With less than a month to go before the election on November 4th and the whole nation riveted by global economic chaos, there’s no better time to discover where your federal candidates stand on globalization and fair trade policies. The momentum is on our side and support is growing for an end to the failed NAFTA/WTO model that has resulted in global financial instability, lost jobs, stagnant wages, a flood of unsafe imports, human rights abuses and harm to the environment.
Bird-dogging is an exciting way to make a huge impact. The ability to raise your issues in public so that your officials must deal with them, on-the-record, is the core of democratic action and accountability. Polls are showing that globalization and trade issues are of widespread interest to voters, so bird-dogging on the issue provides a public service, letting everyone know clearly where the candidates stand.
The organization is asking people to get in touch with them for help in holding legislators accountable for their support of neoliberal trade polices. In addition, the organization has prepared a series of guides to “Key Votes in Congress” that shows how Michigan legislators have voted on trade policies.
Here in West Michigan, an obvious place to start would be with Representative Vern Ehlers. Ehlers has consistently supported neoliberal trade policies such as the Central American Free Trade Agreement (CAFTA), the North American Free Trade Agreement (NAFTA), and others.
In a voters guide from MLive.com, Ehlers said the following in response to the question “What is your position on U.S. trade laws:”
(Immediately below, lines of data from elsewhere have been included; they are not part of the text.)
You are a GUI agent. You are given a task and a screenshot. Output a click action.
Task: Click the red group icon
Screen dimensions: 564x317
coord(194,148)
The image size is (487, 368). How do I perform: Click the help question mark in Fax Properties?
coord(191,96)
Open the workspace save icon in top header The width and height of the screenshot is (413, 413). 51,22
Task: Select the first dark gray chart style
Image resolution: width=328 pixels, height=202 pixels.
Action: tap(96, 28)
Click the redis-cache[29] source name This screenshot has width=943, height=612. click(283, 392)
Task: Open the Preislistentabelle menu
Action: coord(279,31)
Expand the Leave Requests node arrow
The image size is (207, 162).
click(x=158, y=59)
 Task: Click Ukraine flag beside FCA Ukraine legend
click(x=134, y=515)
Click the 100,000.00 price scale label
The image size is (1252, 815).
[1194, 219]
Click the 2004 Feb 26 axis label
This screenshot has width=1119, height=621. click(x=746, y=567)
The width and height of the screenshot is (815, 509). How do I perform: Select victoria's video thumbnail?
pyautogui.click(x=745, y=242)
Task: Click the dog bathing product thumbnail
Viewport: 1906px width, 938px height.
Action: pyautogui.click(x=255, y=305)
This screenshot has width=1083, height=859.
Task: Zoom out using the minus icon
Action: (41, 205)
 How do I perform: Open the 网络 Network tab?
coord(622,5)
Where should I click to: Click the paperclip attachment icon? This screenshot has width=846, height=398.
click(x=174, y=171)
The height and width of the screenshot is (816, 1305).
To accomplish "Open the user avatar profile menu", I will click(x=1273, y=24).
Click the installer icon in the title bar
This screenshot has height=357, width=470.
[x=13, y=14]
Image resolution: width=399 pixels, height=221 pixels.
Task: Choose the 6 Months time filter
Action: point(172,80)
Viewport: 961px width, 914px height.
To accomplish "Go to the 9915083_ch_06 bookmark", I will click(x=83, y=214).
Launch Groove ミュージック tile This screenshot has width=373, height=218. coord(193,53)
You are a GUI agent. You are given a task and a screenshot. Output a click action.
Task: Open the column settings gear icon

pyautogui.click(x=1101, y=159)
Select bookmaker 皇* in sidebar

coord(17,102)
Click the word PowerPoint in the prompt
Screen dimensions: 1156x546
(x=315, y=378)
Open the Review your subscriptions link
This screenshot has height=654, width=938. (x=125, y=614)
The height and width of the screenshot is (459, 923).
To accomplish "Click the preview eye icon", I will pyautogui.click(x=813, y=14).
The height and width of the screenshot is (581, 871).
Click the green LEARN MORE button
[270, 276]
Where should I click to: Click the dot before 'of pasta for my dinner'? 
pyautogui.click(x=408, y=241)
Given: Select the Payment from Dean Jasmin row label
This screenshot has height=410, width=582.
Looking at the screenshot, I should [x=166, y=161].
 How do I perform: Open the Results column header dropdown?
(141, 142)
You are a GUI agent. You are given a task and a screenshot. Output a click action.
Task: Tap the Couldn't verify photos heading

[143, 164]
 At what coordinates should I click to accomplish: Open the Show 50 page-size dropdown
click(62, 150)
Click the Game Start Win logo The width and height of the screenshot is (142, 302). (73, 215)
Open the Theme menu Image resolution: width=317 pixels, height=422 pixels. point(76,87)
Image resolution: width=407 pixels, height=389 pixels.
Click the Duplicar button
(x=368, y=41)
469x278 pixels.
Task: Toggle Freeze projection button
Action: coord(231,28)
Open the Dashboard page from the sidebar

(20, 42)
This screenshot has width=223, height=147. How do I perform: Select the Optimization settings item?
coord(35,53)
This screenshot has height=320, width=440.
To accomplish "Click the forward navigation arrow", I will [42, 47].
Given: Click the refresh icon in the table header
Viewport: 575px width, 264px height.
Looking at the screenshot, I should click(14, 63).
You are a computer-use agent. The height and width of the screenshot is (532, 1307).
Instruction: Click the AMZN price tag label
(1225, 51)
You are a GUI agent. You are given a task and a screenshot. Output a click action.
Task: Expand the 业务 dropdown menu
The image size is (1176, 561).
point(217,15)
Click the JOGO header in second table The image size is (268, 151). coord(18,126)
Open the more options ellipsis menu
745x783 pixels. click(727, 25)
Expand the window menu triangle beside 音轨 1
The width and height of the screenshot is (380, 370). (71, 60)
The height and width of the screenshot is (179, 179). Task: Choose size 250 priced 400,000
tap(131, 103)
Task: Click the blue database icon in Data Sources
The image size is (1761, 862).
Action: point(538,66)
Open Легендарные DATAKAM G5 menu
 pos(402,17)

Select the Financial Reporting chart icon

Since the end of World War II, the United States has pursued long-term policies aimed at lowering worldwide trade barriers. These policies benefit us since trade opens new markets for U.S. companies. American companies are the most efficient and productive enterprises in the world, and 60 years of mostly sustained economic growth has proven the benefits of free trade. Also, stronger economic ties between countries foster good diplomatic relations. Countries that share in the benefits of trade have incentives to work out disagreements diplomatically rather than using other avenues, particularly over issues such as labor standards, environmental protection and human rights. As we consider our trade policies, we must ensure that U.S. goods may enter foreign markets on the same terms that goods from other countries enter ours. I have concerns about a trade agreement with South Korea since U.S. lightweight trucks are not provided equal access to the Korean market. Also, I have major concerns about China’s devaluation of currency since it creates an unfair trade advantage, and I support imposing tariffs on Chinese goods if China does not reform its intellectual property practices.